Last year, my health plummeted – thanks to the ramifications of a long-ago accident – and so did my finances, thanks to the diligent work of a fake “investment broker” who lifted everything we’d saved.

Those are big things.

Sometimes I think that we give thanks because we’re afraid not to give thanks, lest what remains may be taken away.

However, I often think of the late-summer night when my longtime assistant, Pamela, called to tell me that we did have numbered bank accounts at reputable banks, just as the Ponzi schemers had told us, but that there was no money in them.

At that moment, while watching my two youngest boys, 4 and 6, jump through rainbows in the yard sprinkler, I felt for one of only three times in my life that I might fall down, that my legs might give out as legs do when the brain tells them that a person this shocked has no business standing.

It took a full 24 hours to think of what else she might have said, just as easily.

She might have said, “Jack, Danny wasn’t even speeding when he pulled into the intersection …”

She might have said, “Your brother never regained consciousness, which means at least he didn’t suffer.”

She might have said, “The doctor called about Will’s blood test.
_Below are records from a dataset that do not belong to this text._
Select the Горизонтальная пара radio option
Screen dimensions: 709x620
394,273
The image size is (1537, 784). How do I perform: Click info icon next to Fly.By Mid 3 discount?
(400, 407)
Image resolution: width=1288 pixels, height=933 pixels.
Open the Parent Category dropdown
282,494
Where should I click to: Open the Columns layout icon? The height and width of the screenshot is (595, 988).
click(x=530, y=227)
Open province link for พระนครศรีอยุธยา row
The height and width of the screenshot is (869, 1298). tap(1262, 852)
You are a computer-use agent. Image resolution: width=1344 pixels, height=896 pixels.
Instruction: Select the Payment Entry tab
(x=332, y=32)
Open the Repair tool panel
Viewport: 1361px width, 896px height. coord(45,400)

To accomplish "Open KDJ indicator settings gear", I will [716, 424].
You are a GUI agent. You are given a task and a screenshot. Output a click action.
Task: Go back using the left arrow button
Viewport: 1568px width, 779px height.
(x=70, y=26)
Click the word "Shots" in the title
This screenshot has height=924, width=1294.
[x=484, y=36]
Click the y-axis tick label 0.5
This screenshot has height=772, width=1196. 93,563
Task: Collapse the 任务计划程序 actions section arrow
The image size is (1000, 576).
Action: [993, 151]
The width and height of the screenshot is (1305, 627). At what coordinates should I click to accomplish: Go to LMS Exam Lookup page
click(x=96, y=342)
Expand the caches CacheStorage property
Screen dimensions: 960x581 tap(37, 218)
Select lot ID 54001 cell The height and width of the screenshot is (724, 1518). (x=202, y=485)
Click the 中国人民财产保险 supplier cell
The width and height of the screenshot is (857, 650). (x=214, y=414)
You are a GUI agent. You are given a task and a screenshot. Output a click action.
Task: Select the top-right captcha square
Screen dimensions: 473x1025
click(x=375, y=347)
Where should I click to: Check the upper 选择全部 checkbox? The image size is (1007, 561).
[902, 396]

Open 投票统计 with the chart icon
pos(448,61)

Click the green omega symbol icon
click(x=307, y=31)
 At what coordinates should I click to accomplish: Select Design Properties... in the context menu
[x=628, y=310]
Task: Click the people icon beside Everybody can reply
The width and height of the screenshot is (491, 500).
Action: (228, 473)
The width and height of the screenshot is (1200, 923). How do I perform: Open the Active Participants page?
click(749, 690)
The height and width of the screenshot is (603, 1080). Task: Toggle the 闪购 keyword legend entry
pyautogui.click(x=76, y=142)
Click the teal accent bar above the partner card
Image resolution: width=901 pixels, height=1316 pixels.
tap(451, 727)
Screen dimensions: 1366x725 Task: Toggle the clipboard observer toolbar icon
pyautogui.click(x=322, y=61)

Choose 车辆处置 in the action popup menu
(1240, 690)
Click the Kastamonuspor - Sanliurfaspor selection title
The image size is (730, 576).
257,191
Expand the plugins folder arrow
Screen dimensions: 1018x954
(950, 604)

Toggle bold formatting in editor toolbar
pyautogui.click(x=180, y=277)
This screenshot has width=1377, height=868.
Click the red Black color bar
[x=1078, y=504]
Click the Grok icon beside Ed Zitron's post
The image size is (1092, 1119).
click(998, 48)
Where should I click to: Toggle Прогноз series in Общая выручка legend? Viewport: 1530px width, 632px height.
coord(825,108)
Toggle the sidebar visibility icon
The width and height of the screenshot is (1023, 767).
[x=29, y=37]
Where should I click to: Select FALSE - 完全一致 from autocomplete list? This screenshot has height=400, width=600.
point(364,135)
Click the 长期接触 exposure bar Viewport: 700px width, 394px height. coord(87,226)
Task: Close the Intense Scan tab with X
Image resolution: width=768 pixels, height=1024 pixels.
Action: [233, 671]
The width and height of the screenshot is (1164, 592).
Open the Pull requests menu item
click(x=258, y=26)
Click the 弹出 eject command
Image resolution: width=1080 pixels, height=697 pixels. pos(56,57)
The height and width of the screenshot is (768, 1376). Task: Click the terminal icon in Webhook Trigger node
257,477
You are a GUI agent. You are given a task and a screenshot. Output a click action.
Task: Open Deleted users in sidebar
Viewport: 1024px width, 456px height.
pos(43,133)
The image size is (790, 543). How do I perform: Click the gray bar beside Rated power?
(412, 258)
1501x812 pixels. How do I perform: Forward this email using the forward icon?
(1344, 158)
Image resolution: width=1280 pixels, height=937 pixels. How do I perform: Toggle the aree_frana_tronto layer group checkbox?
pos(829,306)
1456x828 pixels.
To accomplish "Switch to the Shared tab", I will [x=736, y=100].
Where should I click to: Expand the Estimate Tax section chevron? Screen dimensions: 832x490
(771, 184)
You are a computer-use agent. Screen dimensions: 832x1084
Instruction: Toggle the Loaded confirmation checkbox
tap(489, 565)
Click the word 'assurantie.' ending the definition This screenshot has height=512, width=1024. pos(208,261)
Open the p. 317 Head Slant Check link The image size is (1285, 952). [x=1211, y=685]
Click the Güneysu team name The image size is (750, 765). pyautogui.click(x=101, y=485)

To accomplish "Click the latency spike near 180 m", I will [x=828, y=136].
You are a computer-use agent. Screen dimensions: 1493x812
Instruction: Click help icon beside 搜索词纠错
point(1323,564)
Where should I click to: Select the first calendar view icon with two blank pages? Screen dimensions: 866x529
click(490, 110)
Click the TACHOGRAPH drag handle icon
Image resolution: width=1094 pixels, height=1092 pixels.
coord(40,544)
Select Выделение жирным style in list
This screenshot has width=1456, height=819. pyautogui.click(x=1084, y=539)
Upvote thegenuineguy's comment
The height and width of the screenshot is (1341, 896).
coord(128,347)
It’s probably nothing to be concerned about but …”

Then, instead of being difficult and vexing and frustrating and sometimes thankless, my life would have been rocks and dirt, mud and ash. Time would have winked out, the demarcation between morning sun and night gloaming meaningless. If I lived, and I would have done my best not to live, it would be only for my body to drift through the spaces my self once occupied. I would haunt my own house.

For a while, it seemed I’d lost everything I lived to enjoy.

But I lost nothing I couldn’t live without.

And so I am grateful to an indifferent universe. I’m still lucky. As the Irish say, “Worse luck makes you appreciate the bad.”

It’s true.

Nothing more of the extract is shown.